Change Tracking in Azure SQL Database

Brian Spendolini

The Azure SQL Database has two main ways to track changes with data (rows/DML) as well as table changes. One of those methods is Change Tracking with the other being Change Data Capture. Today’s post will be going into depth on Change Tracking.

Change Tracking and Change Data Capture

So, what’s the difference between the two? Change Data Capture provides historical change information while Change Tracking captures the fact that rows in a table were changed but doesn’t capture the data that was changed. Here is a quick look up table from the documentation:

Feature Change data capture Change tracking
Tracked changes
DML changes Yes Yes
Tracked information
Historical data Yes No
Whether column was changed Yes Yes
DML type Yes Yes

So why would I use Change Tracking over Change Data Capture? To start, if you don’t need to know about historical data and just want what has changed over a set time period, Change Tracking is for you. Seeing it tells you what has changed and not the actual data that has changed, storage and processing overhead is going to be much less. As for use cases, say you have a table that you have an ETL pipeline run every night to fill a data warehouse/lake house for analytics. Using Change Tracking, you can get the final version of all the rows that have changed in the past 24 hours and not pull the entire table over for a truncate/replace operation. This significantly reduces the amount of data moved as well as processing time.

Sample Data

Let’s take this ETL use case and see this Change Tracking in action. To start, create a new Azure SQL Database called CTDemo and use the AdventureWorksLT sample data. You can add this sample data in the Azure Portal when creating a new Azure SQL Database. It’s under the Additional Settings tab.

Image SampleData1

And once the database is up and running, I can use Azure Data Studio to quickly connect to it. Here I called my database CTDemo.

Image connectADS2

Now that we have connected to the database, we can take a quick look at the sample tables and the data in them.

Image tables1

Enable Change Tracking

The table we are interested in is the SalesLT.SalesOrderDetail table. Here we can turn on change tracking and create this sample ETL extract but only include the rows that have been modified (insert/update/delete).
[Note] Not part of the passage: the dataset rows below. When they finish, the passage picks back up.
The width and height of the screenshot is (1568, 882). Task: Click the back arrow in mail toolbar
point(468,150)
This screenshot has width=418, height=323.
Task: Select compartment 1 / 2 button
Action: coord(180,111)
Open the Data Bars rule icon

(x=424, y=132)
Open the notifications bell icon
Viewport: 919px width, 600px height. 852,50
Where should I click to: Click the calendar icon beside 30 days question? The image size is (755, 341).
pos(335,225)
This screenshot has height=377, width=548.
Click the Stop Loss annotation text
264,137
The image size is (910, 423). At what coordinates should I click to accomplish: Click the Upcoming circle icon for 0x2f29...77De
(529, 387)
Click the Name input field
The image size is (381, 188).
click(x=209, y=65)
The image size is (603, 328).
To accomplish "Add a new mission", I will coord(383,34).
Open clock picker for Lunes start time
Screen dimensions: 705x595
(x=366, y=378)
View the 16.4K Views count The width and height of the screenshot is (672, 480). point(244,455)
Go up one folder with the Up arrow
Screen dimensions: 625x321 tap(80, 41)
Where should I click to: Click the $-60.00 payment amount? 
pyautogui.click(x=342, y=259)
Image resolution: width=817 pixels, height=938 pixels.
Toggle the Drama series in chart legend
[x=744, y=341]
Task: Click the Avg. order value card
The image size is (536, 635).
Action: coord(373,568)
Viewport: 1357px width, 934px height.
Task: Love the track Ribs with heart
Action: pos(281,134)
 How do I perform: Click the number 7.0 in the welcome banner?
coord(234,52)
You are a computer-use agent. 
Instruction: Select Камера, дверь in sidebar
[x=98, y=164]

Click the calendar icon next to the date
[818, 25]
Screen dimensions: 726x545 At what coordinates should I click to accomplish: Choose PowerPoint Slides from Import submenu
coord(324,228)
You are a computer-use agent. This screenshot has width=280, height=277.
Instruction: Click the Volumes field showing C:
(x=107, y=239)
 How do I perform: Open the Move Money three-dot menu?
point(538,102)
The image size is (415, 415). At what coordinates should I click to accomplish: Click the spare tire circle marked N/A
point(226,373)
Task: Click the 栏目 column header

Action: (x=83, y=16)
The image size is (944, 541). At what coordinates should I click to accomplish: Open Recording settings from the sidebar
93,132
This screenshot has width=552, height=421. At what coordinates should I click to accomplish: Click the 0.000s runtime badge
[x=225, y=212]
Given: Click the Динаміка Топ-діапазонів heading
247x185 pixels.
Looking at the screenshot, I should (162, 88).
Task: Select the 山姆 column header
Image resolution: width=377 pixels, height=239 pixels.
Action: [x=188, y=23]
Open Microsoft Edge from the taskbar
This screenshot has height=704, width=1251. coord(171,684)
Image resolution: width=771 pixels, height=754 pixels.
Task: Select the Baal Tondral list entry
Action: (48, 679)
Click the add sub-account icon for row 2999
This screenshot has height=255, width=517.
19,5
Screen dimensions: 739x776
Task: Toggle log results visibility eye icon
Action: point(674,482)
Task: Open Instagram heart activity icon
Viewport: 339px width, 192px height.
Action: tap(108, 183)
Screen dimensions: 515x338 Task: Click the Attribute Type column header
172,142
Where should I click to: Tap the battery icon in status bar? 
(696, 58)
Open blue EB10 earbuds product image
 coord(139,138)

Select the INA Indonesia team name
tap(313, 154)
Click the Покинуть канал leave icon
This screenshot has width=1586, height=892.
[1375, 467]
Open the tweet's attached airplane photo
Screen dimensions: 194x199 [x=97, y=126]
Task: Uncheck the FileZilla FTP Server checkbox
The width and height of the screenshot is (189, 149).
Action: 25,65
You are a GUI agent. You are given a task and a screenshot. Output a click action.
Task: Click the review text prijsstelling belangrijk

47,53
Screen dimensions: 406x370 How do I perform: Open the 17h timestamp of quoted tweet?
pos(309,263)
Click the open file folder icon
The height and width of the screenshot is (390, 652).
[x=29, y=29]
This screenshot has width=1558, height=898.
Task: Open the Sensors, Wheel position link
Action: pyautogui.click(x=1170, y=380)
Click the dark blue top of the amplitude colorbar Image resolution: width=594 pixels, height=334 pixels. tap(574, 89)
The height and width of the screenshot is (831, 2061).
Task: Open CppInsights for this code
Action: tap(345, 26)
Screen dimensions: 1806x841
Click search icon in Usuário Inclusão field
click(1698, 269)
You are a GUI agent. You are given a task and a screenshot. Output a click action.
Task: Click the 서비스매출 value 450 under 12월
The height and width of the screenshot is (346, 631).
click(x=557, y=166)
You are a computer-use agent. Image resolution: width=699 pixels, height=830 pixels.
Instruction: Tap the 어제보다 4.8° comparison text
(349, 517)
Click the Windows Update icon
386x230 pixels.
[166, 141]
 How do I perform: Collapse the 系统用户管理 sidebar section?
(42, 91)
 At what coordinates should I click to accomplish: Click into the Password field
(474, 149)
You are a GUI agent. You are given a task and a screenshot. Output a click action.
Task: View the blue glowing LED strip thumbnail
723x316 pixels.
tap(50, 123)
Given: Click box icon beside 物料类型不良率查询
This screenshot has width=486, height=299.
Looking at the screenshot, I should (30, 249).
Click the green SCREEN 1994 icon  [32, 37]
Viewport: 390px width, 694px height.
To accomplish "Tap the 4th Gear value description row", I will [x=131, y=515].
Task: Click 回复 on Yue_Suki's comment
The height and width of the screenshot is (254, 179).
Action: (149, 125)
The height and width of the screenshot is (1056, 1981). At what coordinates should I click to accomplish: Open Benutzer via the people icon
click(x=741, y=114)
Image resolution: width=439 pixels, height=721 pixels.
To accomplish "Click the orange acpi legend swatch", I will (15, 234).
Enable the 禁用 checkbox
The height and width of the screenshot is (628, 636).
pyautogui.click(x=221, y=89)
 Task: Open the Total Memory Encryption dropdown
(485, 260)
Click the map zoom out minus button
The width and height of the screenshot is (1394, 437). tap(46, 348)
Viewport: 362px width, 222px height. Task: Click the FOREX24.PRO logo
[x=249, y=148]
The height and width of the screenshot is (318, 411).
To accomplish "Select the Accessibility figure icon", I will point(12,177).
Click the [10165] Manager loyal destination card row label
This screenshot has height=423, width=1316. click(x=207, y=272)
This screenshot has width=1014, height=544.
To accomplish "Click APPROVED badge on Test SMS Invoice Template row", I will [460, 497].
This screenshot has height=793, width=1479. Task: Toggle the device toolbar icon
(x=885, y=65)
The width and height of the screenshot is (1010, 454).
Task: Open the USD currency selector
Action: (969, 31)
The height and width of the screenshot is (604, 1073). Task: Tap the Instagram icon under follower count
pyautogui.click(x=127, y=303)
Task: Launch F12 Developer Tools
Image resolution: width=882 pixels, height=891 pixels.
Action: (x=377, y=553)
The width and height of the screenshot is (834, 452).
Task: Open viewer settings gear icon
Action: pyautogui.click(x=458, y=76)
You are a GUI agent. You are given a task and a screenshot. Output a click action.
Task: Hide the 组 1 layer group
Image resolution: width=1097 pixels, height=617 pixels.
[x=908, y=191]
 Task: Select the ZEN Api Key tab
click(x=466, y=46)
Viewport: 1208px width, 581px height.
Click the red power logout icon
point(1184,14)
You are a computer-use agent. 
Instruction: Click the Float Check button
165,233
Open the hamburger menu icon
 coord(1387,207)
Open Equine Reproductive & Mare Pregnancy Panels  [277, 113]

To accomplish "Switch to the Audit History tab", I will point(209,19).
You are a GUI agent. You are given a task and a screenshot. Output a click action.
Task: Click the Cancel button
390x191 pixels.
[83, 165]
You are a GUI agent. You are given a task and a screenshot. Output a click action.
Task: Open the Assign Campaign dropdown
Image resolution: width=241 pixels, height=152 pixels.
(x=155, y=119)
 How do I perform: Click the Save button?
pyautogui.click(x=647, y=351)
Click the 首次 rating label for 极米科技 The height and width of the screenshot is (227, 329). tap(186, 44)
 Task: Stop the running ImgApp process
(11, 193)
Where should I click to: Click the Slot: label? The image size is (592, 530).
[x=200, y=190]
Open a new query window and run the following SQL as the sqladmin user to enable Change Tracking:

ALTER DATABASE CTDemo  
SET CHANGE_TRACKING = ON  
(CHANGE_RETENTION = 2 DAYS, AUTO_CLEANUP = ON);
GO
Image enableCT

Two things to note here. First, the CHANGE_RETENTION parameter. This is used to tell Change Tracking how long to keep the changes around in the tracking tables. The AUTO_CLEANUP parameter is used to enable or disable the cleanup task that removes old change tracking information that is older than the CHANGE_RETENTION period.

Next, enable the table to be tracked with Change Tracking:

ALTER TABLE [SalesLT].[SalesOrderDetail] 
ENABLE CHANGE_TRACKING  
WITH (TRACK_COLUMNS_UPDATED = ON)
GO

The parameter TRACK_COLUMNS_UPDATED is used to store extra information about which columns were updated to the internal change tracking table. This can be used later to help with ETL and query jobs to find the exact column with the changes but will add some storage overhead seeing we are keeping more information in the tracking tables.

When you enable Change Tracking on a table, it automatically creates a side table to store the changes with the naming format sys.change_tracking_tableID, with tableID being the ID of the table.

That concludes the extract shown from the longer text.